昨日NHKで物議をかもしたA教授の「運慶と快慶」が放送された。ニュー
スを騒がせた快慶仏発見の瀧山寺の十一面観音や、三重の快慶仏が紹介されていたが私が注目したのは東大寺俊乗堂に伝わる阿弥陀如来の截金(きりがね)文様の製作過程の再現映像だった。番組では肉眼ではとらいきれない截金文様をカメラが初めてとらえたみたいに言っていたが、快慶展の図録には奈良博の山口研究員の意図か表紙が阿弥陀如来の袈裟に描かれた星形文様もはっきりと見れる。金泥塗の上に一ミリにも満たない金糸を何本も重ねることで星の光を表す快慶の超絶技巧だ。山口研究員によると「快慶が(中略)生涯をかけて追及したのが、実在感と格調の高さを兼ね備えた阿弥陀如来立像の姿です。
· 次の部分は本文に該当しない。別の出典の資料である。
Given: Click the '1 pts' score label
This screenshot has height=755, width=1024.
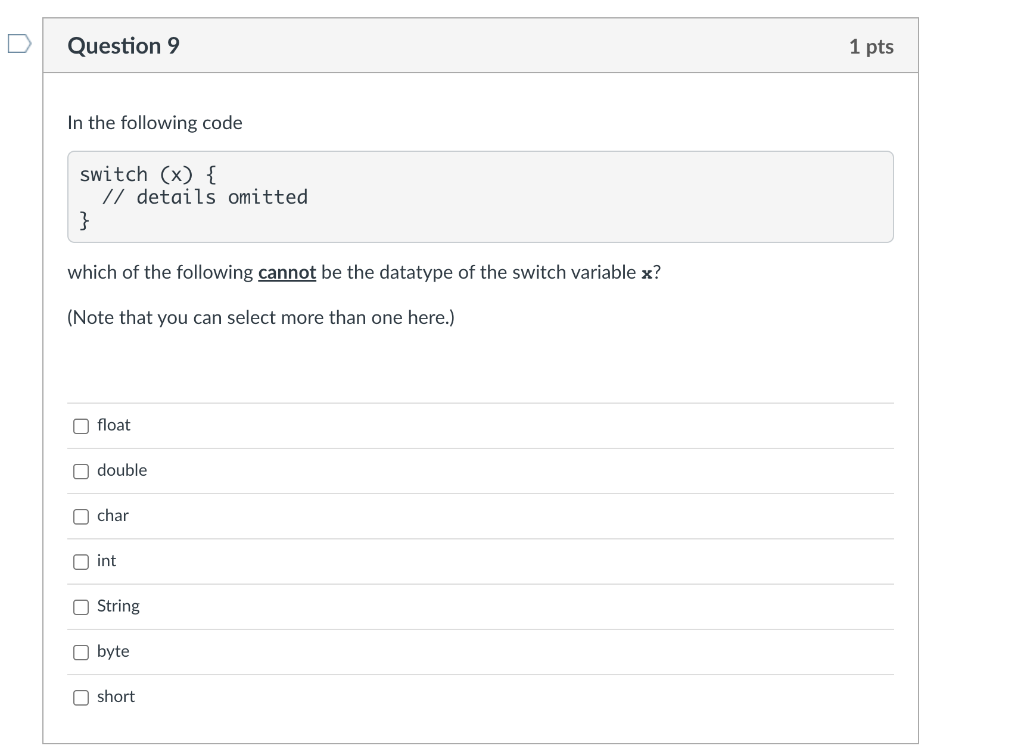Looking at the screenshot, I should pos(871,47).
」とのこと。細部にわたってこだわった快慶のすごさが伝わる仏像だった。

2019年9月15日日曜日

特別展示 奈良大和四寺のみほとけ⑦(室生寺十一面観音)

今回の「奈良大和四寺のみほとけ」の目玉は室生寺の釈迦如来と十一面観音だろう。十一面観音は見仏記のみうらじゅん氏に言わせると「ピンで写真集が出せる」ほど人気な仏像だ。実は昨日も東博を訪問し十一面観音を拝観してきた。見仏記のみうらじゅん氏・いとうせいこう氏のトークショーを聞きに行くため出かけた。東洋館のシルクロード美術や法隆寺宝物館の伎楽面を見てから本館11室に向かった。会期終了まで10日の三連休初日とあって込み合っていたが、難陀竜王・室生寺釈迦如来などをじっくりと鑑賞した。十一面観音は室生寺で見るより高い台のうえに展示されていた。トークショーでいとうせいこう氏が言っていたが、十一面観音と目線が合うように展示されているとのこと。見仏記によると「ふくよかに皮膚が張りつめた頬や少し短めの足からすると(中略)この観音も童子的な形態を意図して作られたのかもしれなかった」とのこと。私は童子的というより溌剌とした少女をこの仏像から感じた。トークショーは11室の入口で販売していた御朱印入り大和四寺巡礼服でお二人が登場して今回展示されていない安部文殊院の文殊菩薩や岡寺・長谷寺の仏像を見仏記掲載のみうらじゅんイラストを中心としたスライドショーや土門拳クイズなどで大いに盛り上がった。「奈良大和四寺のみほとけ」を二倍楽しむことができてよかったと思う。

2019年9月8日日曜日

特別展示 奈良大和四寺のみほとけ⑥(室生寺地蔵菩薩)

今回の特別展示「奈良大和四寺のみほとけ」の目玉の展示が国宝室生寺十一面観音と地蔵菩薩だ。二人とも美しい薄い光背ごと展示されている。十一面観音は国宝でもあり素晴らしい仏像だが、地蔵菩薩がなぜ選ばれたか会場で目にするまでわからなかった。近づいてみるとその光背の美しさに目をみはった。周りには地蔵菩薩などの仏が描かれているが色彩表現が華麗で優美だ。東博ブログによると「面貌や肉身部分を朱線で描き(中略)絵画として地蔵を表した例としては現在最古といえるでしょう。」とのこと。地蔵菩薩の頭と光背があっていないのは三本松にある安産寺の地蔵菩薩がもと室生寺にあり、それ用につくられたものだからだ。魅惑の仏像「奈良室生寺十一面観音」で小川光三氏が再現した写真を見たことがあるがぴったりだった。板光背の地蔵菩薩の唐草文の先端はひるがえって火焔になる躍動感は見事。仏像の横を見るとその板光背の薄さにびっくりした。ここ上野で見られる喜びを噛みしめ次の展示に向かった。